I believe life is much better recognizing that we are like that child, sitting on our Father’s lap, and He is giving us the steering wheel. He let’s us decide where to go. He allows us to direct our lives. And He will completely take His hands off the steering wheel if we want. And as we grow He will even let us work the gas pedal. But He is also willing to help steer, to offer directions, to suggest the best way to go and some great places to see. Yet He does allow us to slip into the belief that we are completely in control. As we get more and more distracted by the thrill of driving, He continues to keep things out of our path, ensures we have enough gas to keep going, and keeps the car running mechanically, all behind the scenes…never forcing us to recognize that we are really only still going because He enables us to do so. But it is precisely because we allow ourselves to believe we are in control, that life can get so scary.
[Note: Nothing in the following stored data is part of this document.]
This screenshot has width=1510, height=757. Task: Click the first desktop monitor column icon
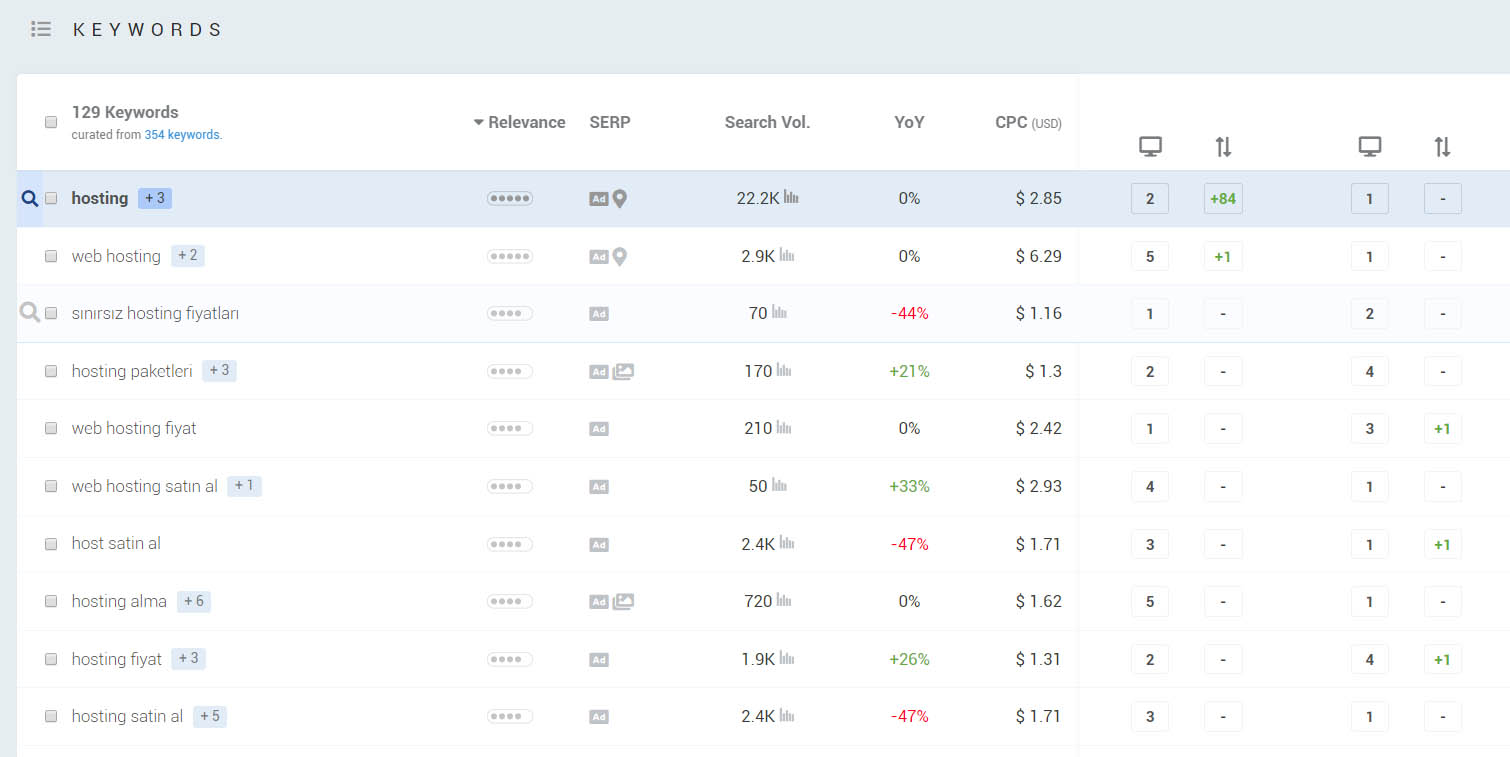tap(1150, 147)
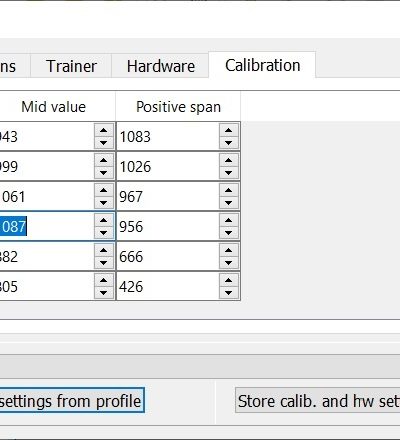Select the Calibration tab
The image size is (400, 440).
coord(262,65)
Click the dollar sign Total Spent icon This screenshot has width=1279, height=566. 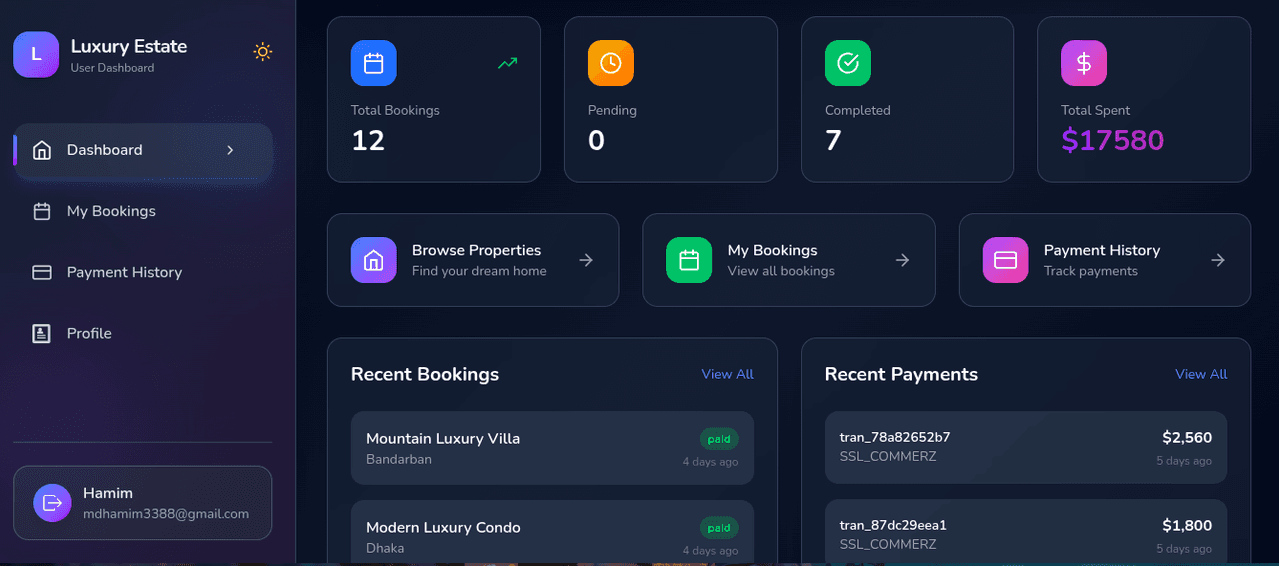pos(1083,63)
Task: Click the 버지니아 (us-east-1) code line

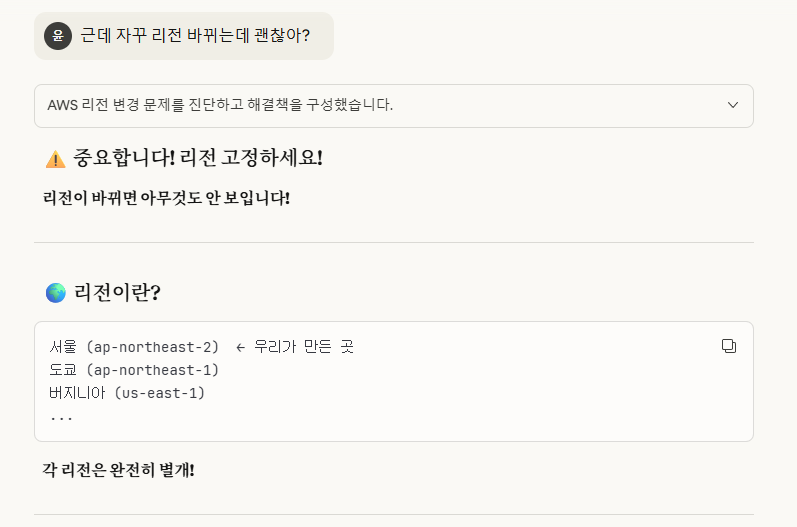Action: click(127, 393)
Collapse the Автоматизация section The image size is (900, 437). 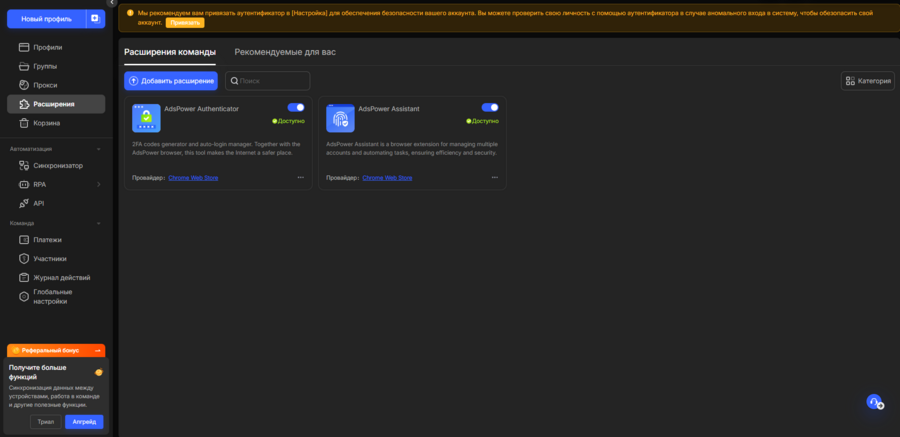98,148
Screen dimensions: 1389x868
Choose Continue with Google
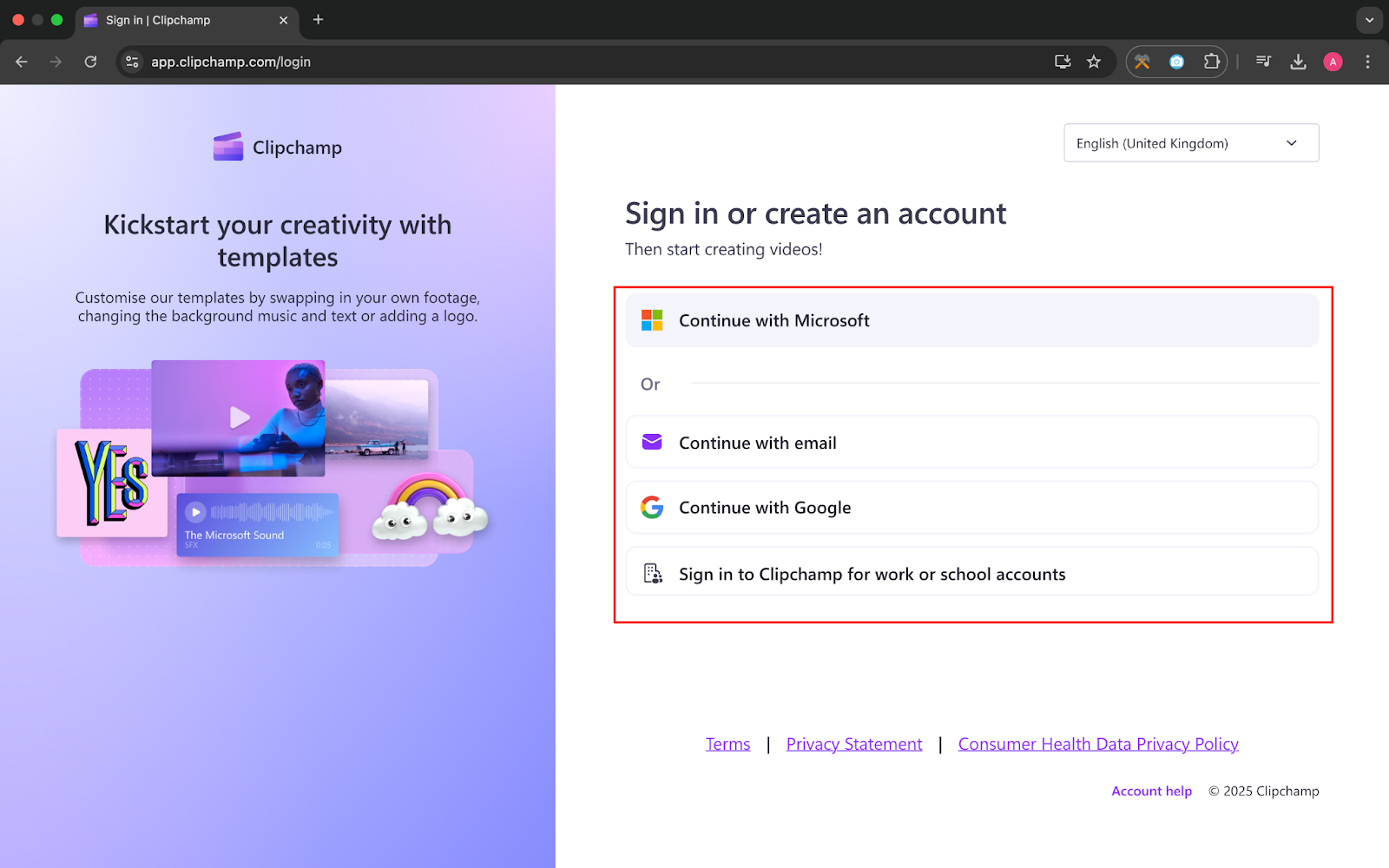(971, 508)
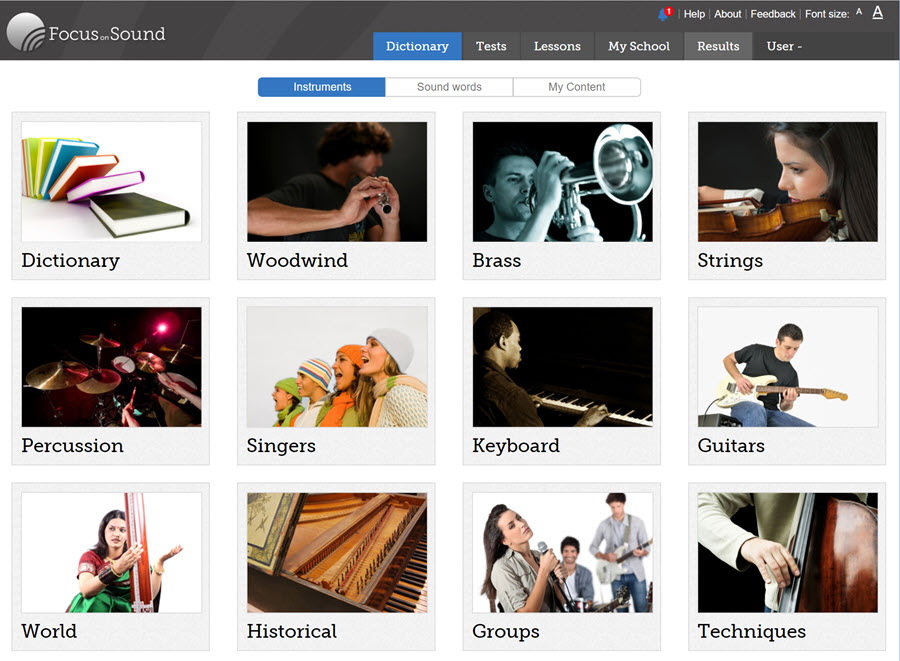Select the smaller font size A
The width and height of the screenshot is (900, 661).
tap(859, 12)
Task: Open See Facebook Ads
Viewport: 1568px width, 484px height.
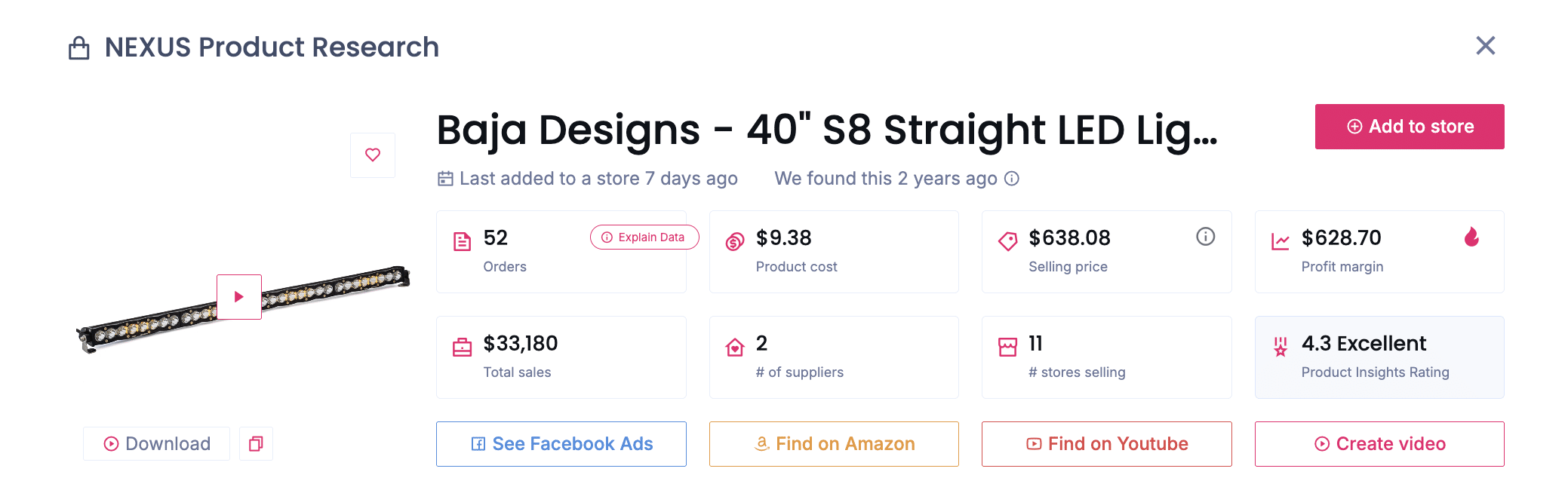Action: click(561, 444)
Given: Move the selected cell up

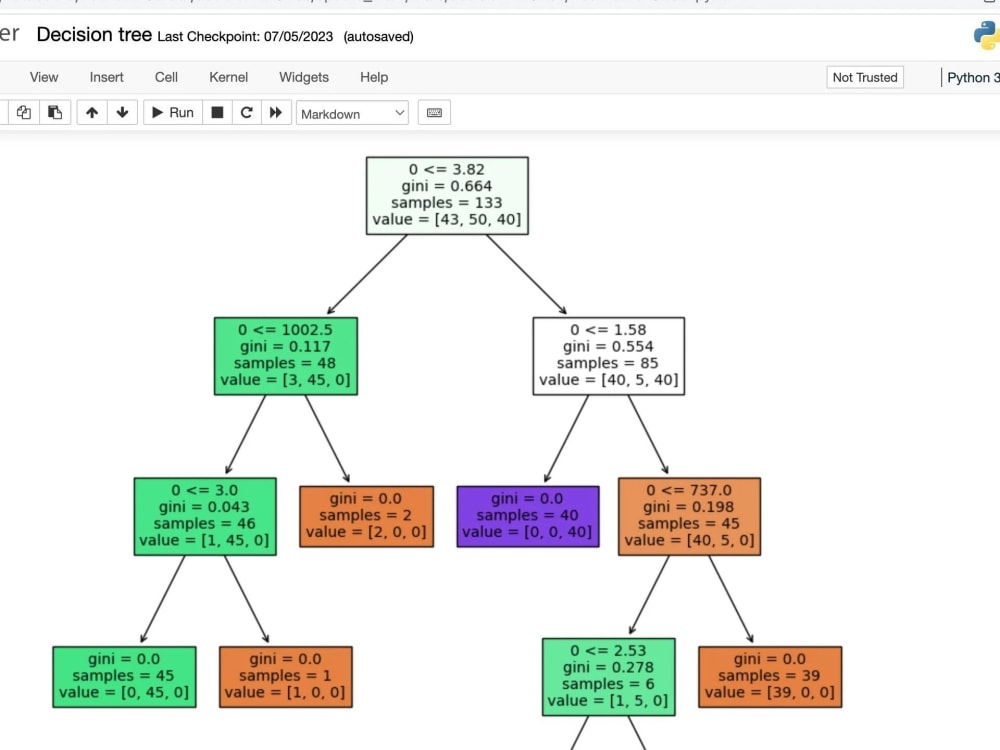Looking at the screenshot, I should (90, 112).
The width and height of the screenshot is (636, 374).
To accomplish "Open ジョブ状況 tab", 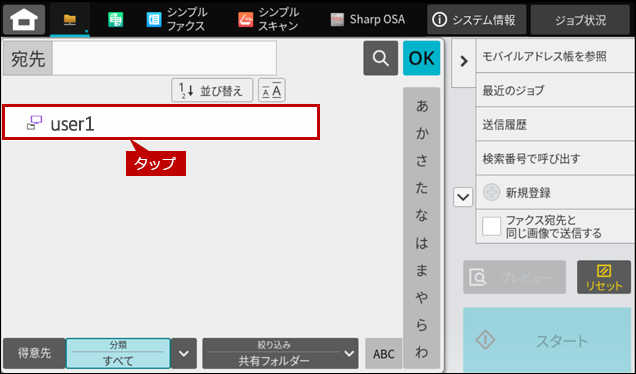I will point(580,19).
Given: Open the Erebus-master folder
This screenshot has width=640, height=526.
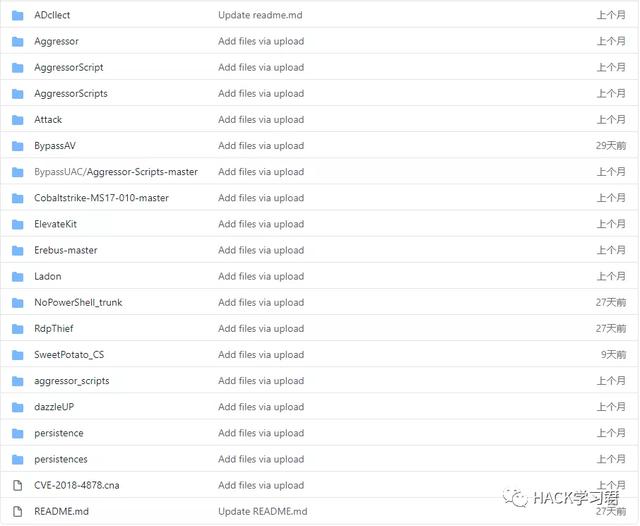Looking at the screenshot, I should pos(66,250).
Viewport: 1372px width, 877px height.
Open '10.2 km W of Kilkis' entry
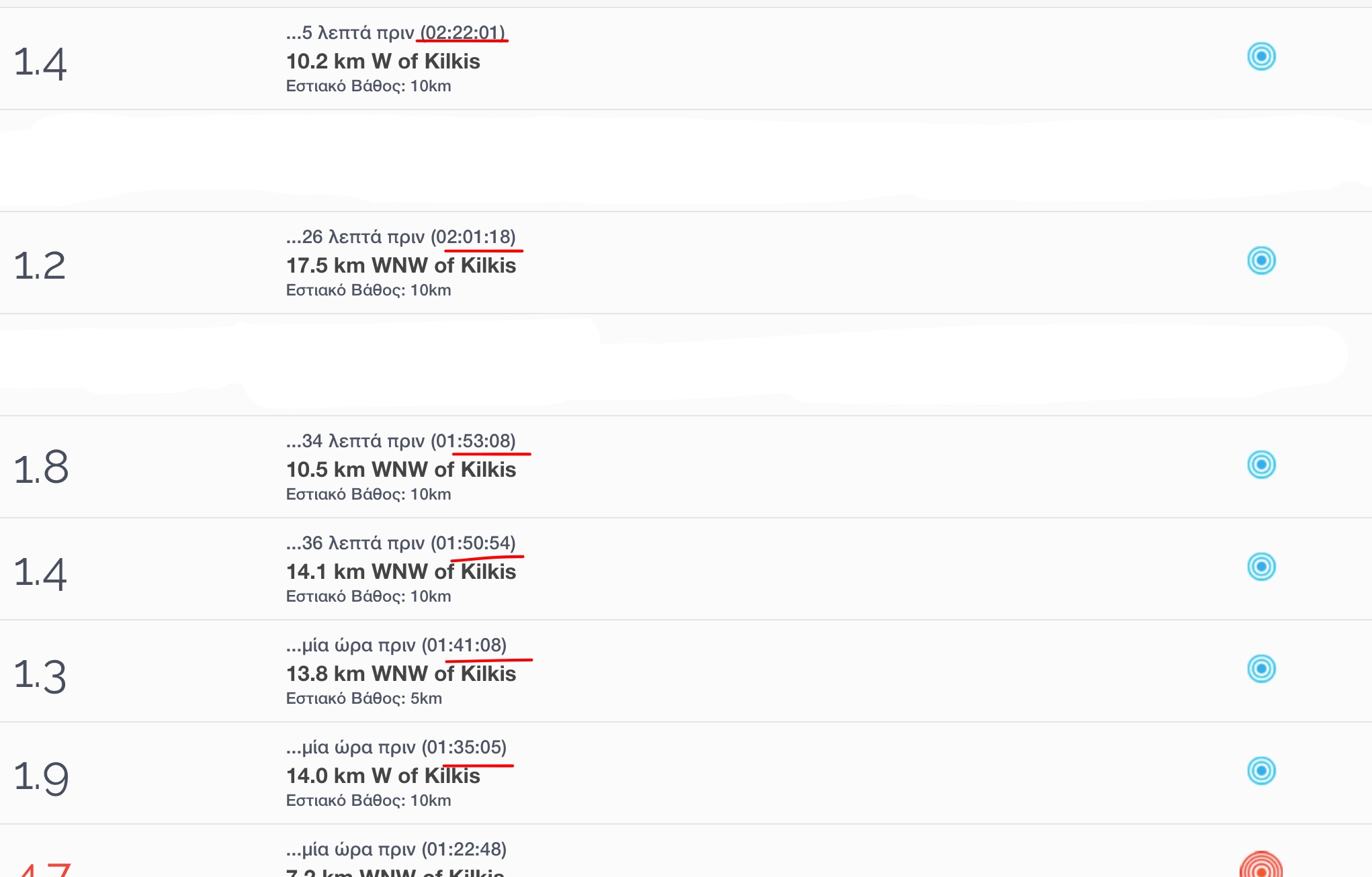click(383, 61)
No matter how much God allows us to do without seeing Him and no matter how well we ‘steer’ our lives, the fact is that we are regularly confronted with events that we would not have chosen. And at those moments, we are forced to recognize once again…we are not in control. But the fact that we are not in control does not mean that we are out of control. For just as there are constant reminders that we are subject to things over which we have no control, there are constant signs that there is a plan. Life is not haphazard or chaotic. There is purpose. Maybe the greatest thing over which we do have control, is our willingness to accept the reality, that we are not in control…and to thank God that we are not.

Thank you, Father, for life…for allowing me to make choices…for allowing me to decide the person I am becoming. But thank You also, for saving me from myself, for providing me the opportunities to remember that I am a creature who is loved by his Creator….and that while life is so much bigger than me…it is not bigger than You.